Re: multi-valued associated fields
Hi Ahmed, Interesting, I did not think of a multi-core approach. I am not sure, but we might have upto 10 different kinds of data to contend with like property, pets, farming, electronics, travel, auto, jobs, sport etc that might complicate things. Also, one practical limitation we have, is that at times we need to sort across all cores as it were, and return x number of top rows according to a specific filter. I will definitely meditate on your multi-core solution. Regards Eric On Wed, May 12, 2010 at 8:08 PM, ahammad ahmed.ham...@gmail.com wrote: I had the same problem as you last year, i.e. indexing stuff from different sources with different characteristics. The way I approached it is by setting up a multi-core environment, with each core representing one type of data. Within each core, I had a data type sort of field that would define what kind of data is stored (i.e. in your case, it would be auto or real estate etc...). The advantages of this setup is that it allows you to make changes to individual cores without affecting anything else. Also, faceting based on category is achieved by the data type field. You can do searching on multiple cores like you would on a single core, meaning that all the search parameters can be applied. Solr will automatically merge all the data into one result set. Another advantage is if you index frequently, this way will allow you to index at different times and reduce the overall load. Just a thought an an approach... -- View this message in context: http://lucene.472066.n3.nabble.com/multi-valued-associated-fields-tp811883p813275.html Sent from the Solr - User mailing list archive at Nabble.com.
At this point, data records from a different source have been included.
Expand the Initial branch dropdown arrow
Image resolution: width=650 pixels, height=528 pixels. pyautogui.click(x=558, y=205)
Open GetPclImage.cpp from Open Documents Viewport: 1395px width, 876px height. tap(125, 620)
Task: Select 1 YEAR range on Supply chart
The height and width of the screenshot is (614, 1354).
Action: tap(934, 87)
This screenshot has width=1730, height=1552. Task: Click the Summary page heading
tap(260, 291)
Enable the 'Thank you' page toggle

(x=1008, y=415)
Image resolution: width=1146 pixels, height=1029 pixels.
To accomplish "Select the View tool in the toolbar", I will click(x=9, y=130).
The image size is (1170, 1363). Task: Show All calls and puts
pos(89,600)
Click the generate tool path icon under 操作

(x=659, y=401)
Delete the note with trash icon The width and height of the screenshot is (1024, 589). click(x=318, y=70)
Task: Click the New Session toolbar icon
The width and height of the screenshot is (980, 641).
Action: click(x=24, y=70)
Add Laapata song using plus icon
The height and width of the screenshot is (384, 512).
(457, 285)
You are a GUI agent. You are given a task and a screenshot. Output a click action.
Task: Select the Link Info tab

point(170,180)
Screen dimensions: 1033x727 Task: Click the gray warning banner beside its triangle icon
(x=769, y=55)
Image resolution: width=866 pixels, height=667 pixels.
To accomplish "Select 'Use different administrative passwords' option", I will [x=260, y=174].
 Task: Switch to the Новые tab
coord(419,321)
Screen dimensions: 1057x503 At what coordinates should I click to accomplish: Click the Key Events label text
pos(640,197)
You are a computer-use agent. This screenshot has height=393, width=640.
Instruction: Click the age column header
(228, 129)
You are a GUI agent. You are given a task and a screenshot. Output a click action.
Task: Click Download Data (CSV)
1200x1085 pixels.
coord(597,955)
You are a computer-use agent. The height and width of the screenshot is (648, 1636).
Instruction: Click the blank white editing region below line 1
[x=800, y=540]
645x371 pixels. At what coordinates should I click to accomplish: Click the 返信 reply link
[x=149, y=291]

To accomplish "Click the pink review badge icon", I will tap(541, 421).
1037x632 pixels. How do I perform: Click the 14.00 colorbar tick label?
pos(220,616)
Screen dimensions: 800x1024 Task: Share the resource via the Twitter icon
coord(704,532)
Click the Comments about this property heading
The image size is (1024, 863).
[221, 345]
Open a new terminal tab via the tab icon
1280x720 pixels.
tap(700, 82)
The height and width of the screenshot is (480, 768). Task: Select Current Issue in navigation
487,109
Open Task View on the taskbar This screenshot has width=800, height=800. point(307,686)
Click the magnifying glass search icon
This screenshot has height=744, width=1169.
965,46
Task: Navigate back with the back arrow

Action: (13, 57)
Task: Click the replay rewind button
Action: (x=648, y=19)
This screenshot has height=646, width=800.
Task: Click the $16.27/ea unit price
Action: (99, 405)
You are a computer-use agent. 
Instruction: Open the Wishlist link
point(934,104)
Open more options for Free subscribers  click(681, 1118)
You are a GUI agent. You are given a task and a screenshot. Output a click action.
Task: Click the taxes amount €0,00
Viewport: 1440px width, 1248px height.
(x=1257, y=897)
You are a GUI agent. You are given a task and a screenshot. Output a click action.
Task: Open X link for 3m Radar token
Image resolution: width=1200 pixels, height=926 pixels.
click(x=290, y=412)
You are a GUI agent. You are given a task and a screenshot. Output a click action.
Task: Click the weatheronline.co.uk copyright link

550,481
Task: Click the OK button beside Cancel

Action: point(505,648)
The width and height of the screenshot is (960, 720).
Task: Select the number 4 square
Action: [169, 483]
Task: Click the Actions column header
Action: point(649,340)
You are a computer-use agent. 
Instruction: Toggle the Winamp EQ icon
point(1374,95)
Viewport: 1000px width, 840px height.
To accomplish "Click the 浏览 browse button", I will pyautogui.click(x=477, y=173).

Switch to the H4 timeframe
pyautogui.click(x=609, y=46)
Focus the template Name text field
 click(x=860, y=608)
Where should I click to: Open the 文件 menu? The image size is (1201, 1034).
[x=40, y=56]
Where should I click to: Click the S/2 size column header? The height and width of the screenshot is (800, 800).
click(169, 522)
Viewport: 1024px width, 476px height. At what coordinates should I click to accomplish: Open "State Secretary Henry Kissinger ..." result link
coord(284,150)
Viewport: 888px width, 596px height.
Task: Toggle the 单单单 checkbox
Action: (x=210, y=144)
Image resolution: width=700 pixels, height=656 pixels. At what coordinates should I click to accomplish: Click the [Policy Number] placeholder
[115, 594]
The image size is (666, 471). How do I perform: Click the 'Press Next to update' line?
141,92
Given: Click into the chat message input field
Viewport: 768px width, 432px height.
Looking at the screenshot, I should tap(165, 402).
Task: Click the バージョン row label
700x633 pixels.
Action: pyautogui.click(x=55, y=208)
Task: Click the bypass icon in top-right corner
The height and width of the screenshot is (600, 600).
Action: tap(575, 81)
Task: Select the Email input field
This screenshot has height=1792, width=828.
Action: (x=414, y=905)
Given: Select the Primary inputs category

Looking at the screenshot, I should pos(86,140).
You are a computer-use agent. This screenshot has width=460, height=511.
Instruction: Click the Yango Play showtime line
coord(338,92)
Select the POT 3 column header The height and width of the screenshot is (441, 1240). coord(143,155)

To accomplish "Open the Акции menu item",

Re: multi-valued associated fields
In our deployment, we thought that complications might arise when attempting to hit the Solr server with addresses of too many cores. For instance, we have 15+ cores running at the moment. At the worst case, we will have to use all 15+ addresses of all the cores to search all our data. What we eventually did was to combine all the cores into a single core, which will basically give us a more clean solution. You will get the simplicity of querying one core, but the flexibility of modifying cores separately. Basically, we have all the cores indexing separately. We set up a script that would use the index merge functionality of Solr to combine all the indexes into a single index accessible through one core. Yes, there will be some overhead on the server, but I believe that it's a good compromise. In our case, we have multiple servers at our disposal, so this was not a problem to implement. It all depends on your data set and the volume of documents that you will be indexing. -- View this message in context: http://lucene.472066.n3.nabble.com/multi-valued-associated-fields-tp811883p813419.html Sent from the Solr - User mailing list archive at Nabble.com.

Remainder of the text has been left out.